By: Usman Akhter
Celebrating Independence Day rekindles a sense of patriotism and revives a feel of responsible citizenship. This helps the country progress as citizens feel a sense of belonging. This leads to harmony, forbearance, inclusiveness, and a desire to achieve great heights for Pakistan. Therefore, celebration of Pakistan’s Independence Day symbolises unity, brotherhood, social equity and peace for all generations to come.
10 Days for Pakistan was an initiative aimed at promoting unity, acceptance, diversity and patriotic sentiment for a progressive Pakistan. Due to the turbulent socioeconomic situation of Pakistan, initiatives like 10 Days for Pakistan are the need of the hour. When the birth of Pakistan is celebrated with such grandeur, individuals not only feel proud and dignified to be a Pakistani, but they also get an opportunity to have a relaxing time with their friends and family.

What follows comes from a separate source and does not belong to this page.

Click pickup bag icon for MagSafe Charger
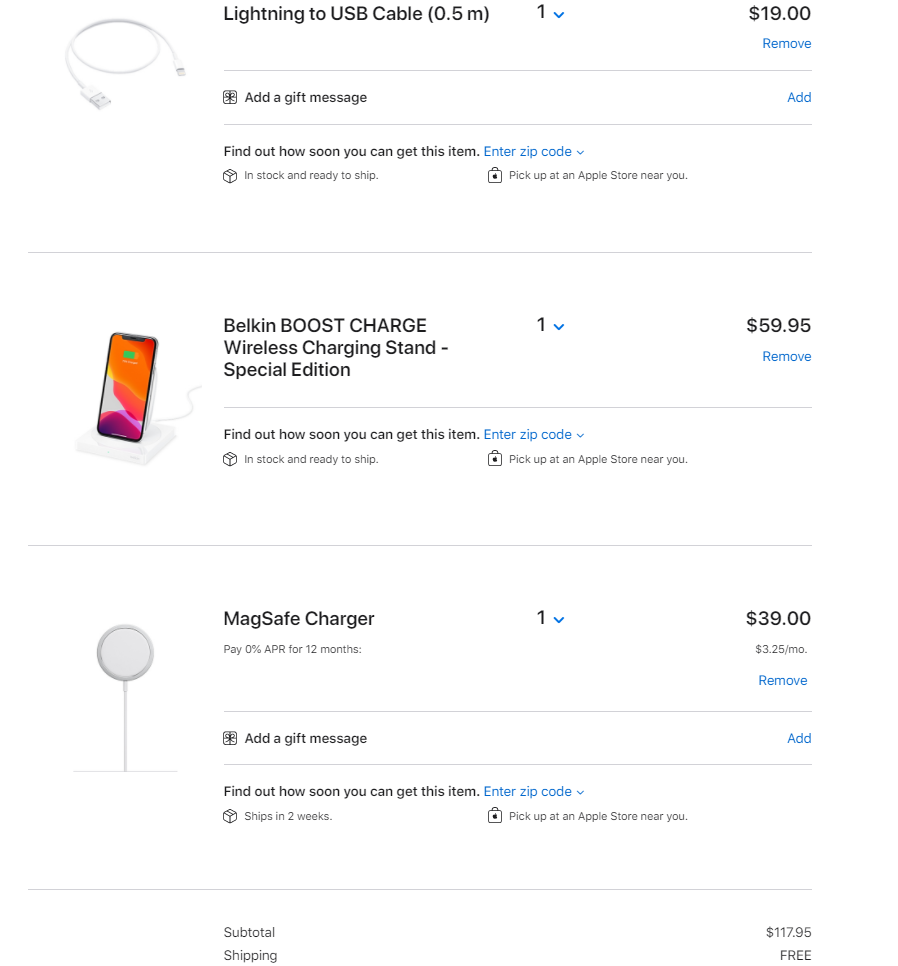 pyautogui.click(x=494, y=817)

By organizing events in Lahore, a three-day Azadi Mela in Walled City of Lahore with the collaboration of Walled City Authority of Lahore and Chief Minister Special Monitoring Unit, the local participants from Lahore are provided an opportunity to explore the historical Old City with its magnificent gates and busy market places. By doing so, the participants feel a sense of belonging and the message of the campaign being carried out is effectively transmitted.
The public sector plays a crucial role for the development and progress of a country. Therefore, collaboration with public institutions is vital to spreading the campaign message more effectively as support is easily provided for the cause. It is imperative to make sure the public sector is part of a campaign to ensure its success.
A number of outcomes were a result of 10 Days for Pakistan, such as promotion of tolerance and inclusiveness, a sense of equal citizenship and social cohesion. The campaign participants included religious minorities too. Christian youth from Youhanabad actively participated in the Arz-e-Pakistan March and the 3-Day Musical Evening. Female participation was also encouraged and historical knowledge was communicated by the Walled City of Lahore Authority to the participants, especially the youth who have never had the opportunity to explore Old Lahore.
The campaign helped promote inclusiveness, peace and harmony through art, culture and music. By doing so, the participants were proud to identify themselves as Pakistanis and were incentivised to work for Pakistan’s progress.
In our society, janitorial services are considered inferior and the individuals who take up these jobs are disregarded and disrespected. It is our duty to ensure that this negative stereotyping comes to an end and janitors are provided equal opportunities to succeed in society and given the respect they deserve. To promote a sense of equal citizenship, Mr. Aziz a janitor from ages was invited as the chief guest on 12th August 2017 on the event of commemoration of Independence Day at PILAC, Lahore. By highlighting his services, individuals were sensitised and a message to respect servicemen like him was spread efficiently.
Mr Aziz said, “As a Khakrob, I have never been respected to such a great extent. People never appreciate our services, but our efforts help not only keep the environment clean, but make sure that Lahore retains its scenic beauty. I see little children just throwing litter everywhere and their families not discouraging them. It’s not just little children, but also educated people in lavish cars who do the same. If you cannot stop yourself from simply littering, how do you expect Pakistan to progress socially, politically and economically?”
Majority of the children in Pakistan are brought up in such a way that disparity between the rich upper class and poor working class is accentuated and is passed on from one generation to the next. Other than this, our school curriculum does not encourage students to respect and consider people with these jobs equal to them. Therefore, the intolerance is internally embedded in our mindsets.